— The problem —
Across the entries that follow, how many lines have the word "computer" in them? Give only the number.
=== Extracted material ===
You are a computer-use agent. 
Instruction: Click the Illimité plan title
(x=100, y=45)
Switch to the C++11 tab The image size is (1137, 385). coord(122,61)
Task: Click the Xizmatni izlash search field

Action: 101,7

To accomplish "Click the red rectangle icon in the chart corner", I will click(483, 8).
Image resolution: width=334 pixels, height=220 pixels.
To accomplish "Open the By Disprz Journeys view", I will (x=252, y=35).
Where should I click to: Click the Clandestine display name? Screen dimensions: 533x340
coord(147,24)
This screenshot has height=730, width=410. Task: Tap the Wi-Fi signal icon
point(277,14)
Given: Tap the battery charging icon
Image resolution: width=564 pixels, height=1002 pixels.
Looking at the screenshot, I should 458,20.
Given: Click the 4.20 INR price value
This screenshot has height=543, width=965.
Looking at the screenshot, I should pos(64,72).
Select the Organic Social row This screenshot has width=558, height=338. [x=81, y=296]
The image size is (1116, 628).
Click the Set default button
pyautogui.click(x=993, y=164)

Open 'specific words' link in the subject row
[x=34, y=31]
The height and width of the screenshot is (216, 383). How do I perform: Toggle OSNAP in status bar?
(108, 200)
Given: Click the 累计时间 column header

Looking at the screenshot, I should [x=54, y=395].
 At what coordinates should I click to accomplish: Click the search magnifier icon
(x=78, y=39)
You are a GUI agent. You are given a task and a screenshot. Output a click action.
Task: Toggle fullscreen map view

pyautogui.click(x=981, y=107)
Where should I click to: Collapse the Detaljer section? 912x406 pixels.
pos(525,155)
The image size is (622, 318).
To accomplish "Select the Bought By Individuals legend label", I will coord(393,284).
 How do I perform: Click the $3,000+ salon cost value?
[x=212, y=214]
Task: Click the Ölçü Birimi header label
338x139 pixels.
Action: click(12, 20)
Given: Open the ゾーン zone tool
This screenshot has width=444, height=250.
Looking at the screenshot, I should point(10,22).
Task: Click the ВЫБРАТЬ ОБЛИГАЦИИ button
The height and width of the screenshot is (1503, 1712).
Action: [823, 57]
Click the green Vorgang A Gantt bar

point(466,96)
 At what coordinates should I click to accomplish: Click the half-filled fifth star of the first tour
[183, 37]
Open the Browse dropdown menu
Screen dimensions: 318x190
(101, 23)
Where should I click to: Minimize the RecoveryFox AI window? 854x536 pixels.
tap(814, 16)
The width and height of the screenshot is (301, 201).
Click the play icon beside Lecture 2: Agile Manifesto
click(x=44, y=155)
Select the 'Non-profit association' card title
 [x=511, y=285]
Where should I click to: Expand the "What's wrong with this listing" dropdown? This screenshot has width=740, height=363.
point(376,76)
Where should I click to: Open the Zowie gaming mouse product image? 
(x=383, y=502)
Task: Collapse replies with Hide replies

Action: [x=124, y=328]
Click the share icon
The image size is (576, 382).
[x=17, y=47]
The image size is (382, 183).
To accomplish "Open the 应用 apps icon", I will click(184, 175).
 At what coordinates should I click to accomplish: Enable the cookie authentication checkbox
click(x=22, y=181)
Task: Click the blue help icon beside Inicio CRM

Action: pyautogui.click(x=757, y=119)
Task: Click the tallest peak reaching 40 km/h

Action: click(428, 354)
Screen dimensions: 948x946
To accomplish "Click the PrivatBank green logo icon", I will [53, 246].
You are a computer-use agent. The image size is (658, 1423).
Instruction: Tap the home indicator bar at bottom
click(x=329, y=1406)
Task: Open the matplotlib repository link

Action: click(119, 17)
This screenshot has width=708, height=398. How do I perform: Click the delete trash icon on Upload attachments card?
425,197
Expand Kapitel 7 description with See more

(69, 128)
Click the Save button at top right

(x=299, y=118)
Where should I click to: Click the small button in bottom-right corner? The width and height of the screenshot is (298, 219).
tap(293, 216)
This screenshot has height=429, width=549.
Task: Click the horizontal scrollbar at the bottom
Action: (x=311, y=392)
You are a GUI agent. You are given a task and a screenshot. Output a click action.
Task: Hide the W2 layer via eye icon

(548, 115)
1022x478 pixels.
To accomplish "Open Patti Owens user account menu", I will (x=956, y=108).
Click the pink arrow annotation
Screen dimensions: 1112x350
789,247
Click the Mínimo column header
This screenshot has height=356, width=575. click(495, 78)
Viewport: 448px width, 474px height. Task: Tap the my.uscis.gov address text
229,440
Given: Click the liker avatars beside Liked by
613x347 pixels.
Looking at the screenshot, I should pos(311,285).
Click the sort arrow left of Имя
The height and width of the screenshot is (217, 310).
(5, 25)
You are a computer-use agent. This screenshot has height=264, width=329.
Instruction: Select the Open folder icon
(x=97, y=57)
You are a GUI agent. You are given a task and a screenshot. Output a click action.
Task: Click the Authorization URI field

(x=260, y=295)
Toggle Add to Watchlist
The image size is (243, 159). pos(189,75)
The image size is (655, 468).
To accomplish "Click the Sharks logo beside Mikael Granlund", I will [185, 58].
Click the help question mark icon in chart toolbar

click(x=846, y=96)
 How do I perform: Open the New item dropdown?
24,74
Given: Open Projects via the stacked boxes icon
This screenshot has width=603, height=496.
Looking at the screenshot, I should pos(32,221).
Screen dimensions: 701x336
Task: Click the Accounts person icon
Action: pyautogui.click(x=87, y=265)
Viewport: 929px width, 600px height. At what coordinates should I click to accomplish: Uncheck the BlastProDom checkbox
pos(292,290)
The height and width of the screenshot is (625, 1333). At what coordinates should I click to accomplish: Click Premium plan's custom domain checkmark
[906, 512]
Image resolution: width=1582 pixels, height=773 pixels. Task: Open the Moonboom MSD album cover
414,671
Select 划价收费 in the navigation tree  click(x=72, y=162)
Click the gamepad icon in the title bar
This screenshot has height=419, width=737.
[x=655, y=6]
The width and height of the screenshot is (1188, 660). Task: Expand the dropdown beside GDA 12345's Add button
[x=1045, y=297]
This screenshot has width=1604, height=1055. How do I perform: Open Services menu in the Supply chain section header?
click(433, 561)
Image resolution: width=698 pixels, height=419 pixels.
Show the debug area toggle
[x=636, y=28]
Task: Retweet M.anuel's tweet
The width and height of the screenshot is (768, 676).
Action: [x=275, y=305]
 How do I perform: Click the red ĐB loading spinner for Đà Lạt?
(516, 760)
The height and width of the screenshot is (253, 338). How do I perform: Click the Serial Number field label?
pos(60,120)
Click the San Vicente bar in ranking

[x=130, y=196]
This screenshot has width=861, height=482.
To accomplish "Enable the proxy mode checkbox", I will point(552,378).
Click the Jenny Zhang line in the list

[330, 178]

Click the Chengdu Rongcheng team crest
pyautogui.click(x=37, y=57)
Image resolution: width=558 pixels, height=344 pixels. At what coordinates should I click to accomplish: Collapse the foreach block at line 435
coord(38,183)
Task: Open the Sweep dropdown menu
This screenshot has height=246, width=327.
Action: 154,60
===
— Response to the exercise —
3